Drum Corps International
Meet Dawn Strong, a Citations color guard mother

Meet Dawn Strong, a Citations color guard mother

by Michael Boo

Dawn Strong is a parent of two girls from Reading, MA, near Boston. Both march in the Citations color guard. Both 14-year-old Alyx and 11-year-old Samantha are first-year members of the corps.

"Alex wanted to improve her skills for her high school marching band guard. She asked me to find a camp that she could attend where she would develop better skills. A friend who used to march 27th Lancers until the mid 1970s said, 'Don't waste your money on a three-day camp. If she truly wants to improve her skills, have her join a drum corps.' She further mentioned that there was a corps in Burlington.

Dawn Strong
"I typed in 'Drum and bugle, Burlington, MA,' and Citations' website popped up. The website said the corps was still looking for guard members and interested kids should stop by during a Saturday practice. At that point, I didn't know I would be dealing with two kids.

"My younger daughter has had an interest in guard, so we took her along and the Citations made us all feel welcomed to the point that my kids went back to their school and recruited four more kids. The parents of those kids keep thanking me for getting their kids involved in drum corps, which is embarrassing because all I did was pass the information along.

"Those parents say they notice the smiles on their kids. None of them, like myself, had any experience in drum corps nor did we know anything about it. All I could keep saying when they asked questions was, 'I don't really know, but why don't you come to a rehearsal?'

"Someone else asked me, 'How can you send your kids away with people you don't know?' It caught me by surprise. It never entered my mind, because I felt that I already knew them and could trust them. From watching the volunteer parents and staff interact with the kids in and out of rehearsal, I could see they knew each kid and they respected each kid, and the kids respected them.

"The kids want to get better, so when an instructor growls at them for something they did or didn't do, the kids take it as constructive criticism and you can see they're going to try to do better next time. The kids don't go whining to their parents. You see the kids rise to the occasion.

"My only complaint about touring is I wish the schools they kids stay at would turn the hot water on. I did the mini tour with the corps, where they shared two shower spigots for the entire corps. I can get a better shower from the produce section at the local supermarket. I've sat in the splash zone of Shamu at SeaWorld and that water was warmer.
"And the sad part about this is I'm hooked on this. I flew into Denver and drove six hours to Kansas to hook up with the corps last Friday. Since then, I've been doing anything I can to help them to do whatever they need done. My sister who lives here in Denver asked, 'Well, do they pay you?' and I responded, 'No, we pay them.' She did not understand that concept.

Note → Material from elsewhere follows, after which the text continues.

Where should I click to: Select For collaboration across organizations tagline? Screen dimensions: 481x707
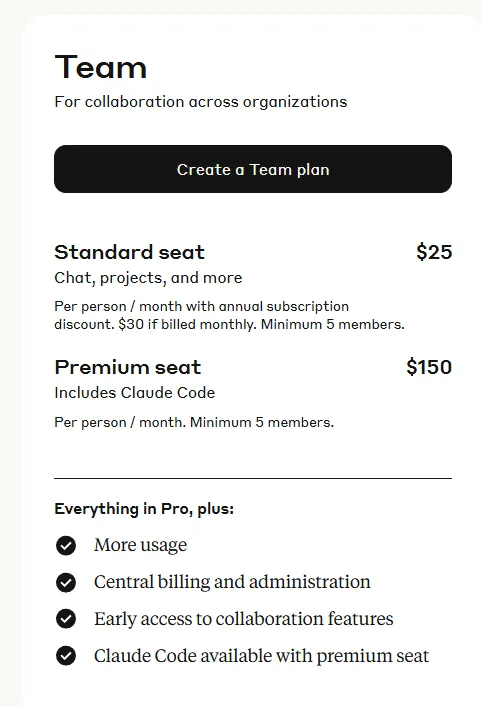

"It's amazing how these kids hide their aches and pains. They could put a football team to shame with the hours they put in...they don't complain. There is no sitting on the bench with these kids. If they're injured, they won't step down unless someone in authority makes them step down.

"I think this whole activity is phenomenal. It's all about the kids. The people don't just talk the talk, they walk the walk. It doesn't matter if they're rich or poor, popular or not popular, or what kind of clothes they wear. After the first few weeks, they're just part of the family.

"It really is a family. Each kid looks out for another kid. A lot of the age-outs come back to help. How many people would give up two weeks of vacation time to spend it sitting in a bus with all those kids? Most parents won't even ride cross-country with their own kids, much less spending two weeks on vacation with someone else's kids.

"I wish I knew about drum corps when I was a kid."